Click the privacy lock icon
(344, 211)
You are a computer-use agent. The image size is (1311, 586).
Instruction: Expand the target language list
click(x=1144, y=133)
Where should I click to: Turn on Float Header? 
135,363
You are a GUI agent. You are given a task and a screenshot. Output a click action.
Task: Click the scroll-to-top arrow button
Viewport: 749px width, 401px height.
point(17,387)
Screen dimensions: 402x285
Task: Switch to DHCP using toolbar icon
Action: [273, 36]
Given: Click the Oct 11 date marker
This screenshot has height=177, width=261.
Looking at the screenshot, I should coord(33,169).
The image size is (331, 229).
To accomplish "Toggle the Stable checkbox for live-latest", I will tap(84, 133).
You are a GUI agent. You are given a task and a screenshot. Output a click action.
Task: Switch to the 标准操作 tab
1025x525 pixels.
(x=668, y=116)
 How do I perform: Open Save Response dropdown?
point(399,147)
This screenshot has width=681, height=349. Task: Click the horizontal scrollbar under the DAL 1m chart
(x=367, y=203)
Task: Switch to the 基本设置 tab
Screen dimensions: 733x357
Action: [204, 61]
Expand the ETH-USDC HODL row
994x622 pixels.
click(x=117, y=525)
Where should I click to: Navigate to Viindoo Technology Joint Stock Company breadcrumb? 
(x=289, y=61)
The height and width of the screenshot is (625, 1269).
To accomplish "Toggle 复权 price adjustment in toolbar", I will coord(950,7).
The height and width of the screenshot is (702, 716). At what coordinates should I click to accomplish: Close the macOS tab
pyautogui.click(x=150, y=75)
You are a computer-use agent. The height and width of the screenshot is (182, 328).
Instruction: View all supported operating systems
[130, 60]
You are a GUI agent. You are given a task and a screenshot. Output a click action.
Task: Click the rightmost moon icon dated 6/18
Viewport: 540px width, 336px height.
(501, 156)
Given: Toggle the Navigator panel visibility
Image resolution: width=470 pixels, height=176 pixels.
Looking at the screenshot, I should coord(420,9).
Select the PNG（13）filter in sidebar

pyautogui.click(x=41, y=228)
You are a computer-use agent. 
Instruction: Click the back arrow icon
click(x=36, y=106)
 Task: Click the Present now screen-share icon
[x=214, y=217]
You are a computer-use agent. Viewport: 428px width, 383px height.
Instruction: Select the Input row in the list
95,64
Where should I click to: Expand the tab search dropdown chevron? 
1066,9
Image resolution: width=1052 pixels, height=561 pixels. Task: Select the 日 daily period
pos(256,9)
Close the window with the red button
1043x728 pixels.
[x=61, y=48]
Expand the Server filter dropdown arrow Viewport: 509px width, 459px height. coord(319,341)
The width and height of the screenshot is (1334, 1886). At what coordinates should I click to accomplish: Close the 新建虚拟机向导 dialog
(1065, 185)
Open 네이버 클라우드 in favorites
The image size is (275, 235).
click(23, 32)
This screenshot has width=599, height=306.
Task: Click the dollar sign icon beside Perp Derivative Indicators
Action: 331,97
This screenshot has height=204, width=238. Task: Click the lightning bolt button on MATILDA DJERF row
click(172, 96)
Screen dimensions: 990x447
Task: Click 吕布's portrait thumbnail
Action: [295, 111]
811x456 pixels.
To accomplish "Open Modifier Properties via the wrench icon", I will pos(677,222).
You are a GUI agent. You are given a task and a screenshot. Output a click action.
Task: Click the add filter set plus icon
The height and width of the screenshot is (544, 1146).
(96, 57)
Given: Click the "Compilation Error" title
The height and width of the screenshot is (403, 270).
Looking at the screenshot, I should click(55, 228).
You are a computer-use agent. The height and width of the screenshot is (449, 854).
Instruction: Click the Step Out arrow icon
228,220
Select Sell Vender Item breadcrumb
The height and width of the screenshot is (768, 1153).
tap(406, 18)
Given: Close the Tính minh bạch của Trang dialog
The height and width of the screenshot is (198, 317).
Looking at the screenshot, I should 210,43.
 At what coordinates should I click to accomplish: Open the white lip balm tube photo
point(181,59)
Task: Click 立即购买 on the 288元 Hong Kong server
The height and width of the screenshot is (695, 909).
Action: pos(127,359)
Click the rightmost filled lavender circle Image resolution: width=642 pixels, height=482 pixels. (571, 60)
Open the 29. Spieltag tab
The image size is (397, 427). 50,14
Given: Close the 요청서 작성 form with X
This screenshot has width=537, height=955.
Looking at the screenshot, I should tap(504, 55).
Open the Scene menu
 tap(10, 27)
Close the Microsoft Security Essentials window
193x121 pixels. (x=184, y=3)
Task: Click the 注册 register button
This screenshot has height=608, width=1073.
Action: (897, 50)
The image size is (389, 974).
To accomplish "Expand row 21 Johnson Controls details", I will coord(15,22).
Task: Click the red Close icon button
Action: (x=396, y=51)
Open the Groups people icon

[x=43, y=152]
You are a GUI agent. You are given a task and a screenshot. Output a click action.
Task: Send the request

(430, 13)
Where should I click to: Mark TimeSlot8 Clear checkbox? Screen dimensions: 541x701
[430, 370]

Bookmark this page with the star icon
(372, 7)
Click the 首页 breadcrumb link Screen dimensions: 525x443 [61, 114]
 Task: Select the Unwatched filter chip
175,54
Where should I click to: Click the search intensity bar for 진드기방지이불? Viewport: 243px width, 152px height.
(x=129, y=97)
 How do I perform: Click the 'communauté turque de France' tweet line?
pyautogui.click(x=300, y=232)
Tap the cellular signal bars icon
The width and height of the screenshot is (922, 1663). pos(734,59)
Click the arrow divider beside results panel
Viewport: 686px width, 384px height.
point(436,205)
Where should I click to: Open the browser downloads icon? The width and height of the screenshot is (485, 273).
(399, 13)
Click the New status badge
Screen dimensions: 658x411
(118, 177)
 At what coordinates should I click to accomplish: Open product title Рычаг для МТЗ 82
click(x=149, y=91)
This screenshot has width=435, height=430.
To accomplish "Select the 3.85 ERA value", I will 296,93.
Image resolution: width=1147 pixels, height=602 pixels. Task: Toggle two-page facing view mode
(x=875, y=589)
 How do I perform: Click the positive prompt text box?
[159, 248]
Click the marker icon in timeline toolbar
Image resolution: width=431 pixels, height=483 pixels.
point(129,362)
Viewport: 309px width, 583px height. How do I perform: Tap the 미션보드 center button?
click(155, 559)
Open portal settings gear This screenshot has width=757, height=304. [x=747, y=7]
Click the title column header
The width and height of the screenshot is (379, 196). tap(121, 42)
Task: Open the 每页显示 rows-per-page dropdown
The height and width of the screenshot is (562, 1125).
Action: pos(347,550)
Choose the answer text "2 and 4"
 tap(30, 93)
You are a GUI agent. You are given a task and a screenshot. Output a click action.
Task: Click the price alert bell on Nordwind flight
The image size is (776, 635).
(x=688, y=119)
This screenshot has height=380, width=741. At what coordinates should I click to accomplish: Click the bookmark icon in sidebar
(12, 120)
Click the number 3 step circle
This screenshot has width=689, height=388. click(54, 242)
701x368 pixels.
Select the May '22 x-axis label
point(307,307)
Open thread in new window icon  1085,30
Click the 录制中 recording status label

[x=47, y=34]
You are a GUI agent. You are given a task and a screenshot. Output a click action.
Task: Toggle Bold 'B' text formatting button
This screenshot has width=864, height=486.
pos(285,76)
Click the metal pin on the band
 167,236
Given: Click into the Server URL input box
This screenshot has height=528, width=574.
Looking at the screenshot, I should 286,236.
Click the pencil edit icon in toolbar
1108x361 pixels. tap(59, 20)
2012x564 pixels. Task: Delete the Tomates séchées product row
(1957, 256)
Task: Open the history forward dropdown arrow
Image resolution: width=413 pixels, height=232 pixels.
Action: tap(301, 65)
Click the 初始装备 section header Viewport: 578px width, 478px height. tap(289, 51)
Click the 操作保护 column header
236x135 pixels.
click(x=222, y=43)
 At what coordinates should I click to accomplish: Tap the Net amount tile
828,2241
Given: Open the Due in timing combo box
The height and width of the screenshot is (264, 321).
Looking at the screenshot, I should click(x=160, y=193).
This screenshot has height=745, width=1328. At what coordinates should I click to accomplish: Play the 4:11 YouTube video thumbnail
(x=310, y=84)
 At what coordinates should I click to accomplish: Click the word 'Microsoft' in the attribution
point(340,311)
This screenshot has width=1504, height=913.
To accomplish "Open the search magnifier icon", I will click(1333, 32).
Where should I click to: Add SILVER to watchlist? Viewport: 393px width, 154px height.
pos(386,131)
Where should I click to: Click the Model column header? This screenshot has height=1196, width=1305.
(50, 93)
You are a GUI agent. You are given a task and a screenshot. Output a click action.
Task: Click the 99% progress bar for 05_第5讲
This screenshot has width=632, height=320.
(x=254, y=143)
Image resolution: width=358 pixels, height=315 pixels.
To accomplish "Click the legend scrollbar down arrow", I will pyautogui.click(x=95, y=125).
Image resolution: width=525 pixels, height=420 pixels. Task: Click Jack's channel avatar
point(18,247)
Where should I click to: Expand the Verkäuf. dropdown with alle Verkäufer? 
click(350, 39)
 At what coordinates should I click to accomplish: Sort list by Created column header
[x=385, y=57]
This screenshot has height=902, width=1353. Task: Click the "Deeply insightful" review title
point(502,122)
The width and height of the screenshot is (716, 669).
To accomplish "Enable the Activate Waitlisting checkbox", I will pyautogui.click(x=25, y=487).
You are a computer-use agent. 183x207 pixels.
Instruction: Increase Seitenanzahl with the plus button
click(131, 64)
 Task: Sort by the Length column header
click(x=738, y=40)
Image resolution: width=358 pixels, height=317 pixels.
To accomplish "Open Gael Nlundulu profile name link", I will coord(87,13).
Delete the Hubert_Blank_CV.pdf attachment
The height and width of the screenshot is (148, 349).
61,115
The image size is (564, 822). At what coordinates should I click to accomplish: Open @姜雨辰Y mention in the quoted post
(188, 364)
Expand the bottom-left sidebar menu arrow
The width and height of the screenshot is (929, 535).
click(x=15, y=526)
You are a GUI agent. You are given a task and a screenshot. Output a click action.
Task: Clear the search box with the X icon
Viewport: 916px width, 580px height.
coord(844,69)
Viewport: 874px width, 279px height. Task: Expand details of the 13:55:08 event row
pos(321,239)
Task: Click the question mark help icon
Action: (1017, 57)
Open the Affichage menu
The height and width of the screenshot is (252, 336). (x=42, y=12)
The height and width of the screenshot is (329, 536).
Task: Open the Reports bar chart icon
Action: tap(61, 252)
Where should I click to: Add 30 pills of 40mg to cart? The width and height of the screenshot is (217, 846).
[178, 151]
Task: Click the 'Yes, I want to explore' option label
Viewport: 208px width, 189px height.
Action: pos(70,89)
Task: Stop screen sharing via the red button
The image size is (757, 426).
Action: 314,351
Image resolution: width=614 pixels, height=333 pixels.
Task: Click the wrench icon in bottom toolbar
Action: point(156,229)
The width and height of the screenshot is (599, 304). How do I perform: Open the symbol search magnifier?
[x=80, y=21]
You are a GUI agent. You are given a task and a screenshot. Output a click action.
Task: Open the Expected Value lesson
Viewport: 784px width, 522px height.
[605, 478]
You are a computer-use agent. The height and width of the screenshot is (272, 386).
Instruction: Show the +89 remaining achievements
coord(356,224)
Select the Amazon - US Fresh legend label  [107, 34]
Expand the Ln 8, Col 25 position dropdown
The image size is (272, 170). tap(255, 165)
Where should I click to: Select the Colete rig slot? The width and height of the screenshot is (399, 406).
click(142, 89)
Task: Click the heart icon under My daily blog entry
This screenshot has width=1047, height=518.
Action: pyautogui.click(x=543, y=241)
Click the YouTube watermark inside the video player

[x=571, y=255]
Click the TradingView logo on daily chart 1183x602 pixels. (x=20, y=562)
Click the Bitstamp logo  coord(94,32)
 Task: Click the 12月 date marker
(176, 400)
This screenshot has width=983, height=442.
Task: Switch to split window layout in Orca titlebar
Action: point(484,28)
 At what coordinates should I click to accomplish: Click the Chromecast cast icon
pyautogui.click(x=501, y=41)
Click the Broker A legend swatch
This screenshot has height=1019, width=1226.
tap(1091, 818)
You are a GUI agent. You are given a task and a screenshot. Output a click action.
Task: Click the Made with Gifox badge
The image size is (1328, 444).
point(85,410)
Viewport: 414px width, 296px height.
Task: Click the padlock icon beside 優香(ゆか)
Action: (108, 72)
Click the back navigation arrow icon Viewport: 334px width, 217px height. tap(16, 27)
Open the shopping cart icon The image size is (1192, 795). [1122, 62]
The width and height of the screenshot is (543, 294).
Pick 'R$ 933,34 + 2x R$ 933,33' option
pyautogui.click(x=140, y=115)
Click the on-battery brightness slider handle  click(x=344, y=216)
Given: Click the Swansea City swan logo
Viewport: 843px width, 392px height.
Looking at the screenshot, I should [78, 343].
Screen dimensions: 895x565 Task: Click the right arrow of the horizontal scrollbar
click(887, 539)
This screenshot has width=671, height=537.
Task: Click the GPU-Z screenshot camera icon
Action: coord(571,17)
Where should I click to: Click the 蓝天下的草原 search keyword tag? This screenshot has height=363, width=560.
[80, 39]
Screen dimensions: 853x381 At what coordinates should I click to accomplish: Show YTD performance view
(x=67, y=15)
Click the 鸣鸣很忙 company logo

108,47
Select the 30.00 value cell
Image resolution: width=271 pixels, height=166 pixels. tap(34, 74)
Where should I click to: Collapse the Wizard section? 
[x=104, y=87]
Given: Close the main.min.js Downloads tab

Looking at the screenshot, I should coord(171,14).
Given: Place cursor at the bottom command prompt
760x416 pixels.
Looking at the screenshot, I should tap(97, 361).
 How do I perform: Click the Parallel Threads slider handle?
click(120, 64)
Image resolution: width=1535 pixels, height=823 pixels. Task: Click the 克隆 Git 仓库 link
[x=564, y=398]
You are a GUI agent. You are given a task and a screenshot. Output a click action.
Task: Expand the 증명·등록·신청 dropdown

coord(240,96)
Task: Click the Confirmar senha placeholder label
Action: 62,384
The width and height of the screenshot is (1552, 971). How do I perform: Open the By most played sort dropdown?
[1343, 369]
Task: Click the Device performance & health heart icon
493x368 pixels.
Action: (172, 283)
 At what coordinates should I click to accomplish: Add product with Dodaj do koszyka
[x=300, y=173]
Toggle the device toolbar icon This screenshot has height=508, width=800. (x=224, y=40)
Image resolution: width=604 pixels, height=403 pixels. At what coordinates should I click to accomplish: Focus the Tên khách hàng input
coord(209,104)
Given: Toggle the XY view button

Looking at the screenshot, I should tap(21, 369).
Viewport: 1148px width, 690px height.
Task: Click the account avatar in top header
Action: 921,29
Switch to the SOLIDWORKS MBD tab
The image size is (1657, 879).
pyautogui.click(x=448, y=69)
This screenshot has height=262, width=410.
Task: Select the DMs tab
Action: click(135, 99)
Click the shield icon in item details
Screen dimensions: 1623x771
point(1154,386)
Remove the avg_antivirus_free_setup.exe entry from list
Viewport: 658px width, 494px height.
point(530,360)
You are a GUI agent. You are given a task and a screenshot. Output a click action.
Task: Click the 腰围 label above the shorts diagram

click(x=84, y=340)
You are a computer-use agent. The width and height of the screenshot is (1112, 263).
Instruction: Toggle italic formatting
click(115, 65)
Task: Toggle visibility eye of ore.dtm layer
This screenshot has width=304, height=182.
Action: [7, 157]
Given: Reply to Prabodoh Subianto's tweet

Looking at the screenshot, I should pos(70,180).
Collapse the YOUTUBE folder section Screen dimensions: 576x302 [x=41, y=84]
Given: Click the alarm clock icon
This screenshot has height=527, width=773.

---+---

• [WORK ORDER]: Reproduce every line of the material above that has the string "price".

• [ANSWER TO THE EXERCISE]:
To accomplish "Toggle 复权 price adjustment in toolbar", I will coord(950,7).
Task: Click the price alert bell on Nordwind flight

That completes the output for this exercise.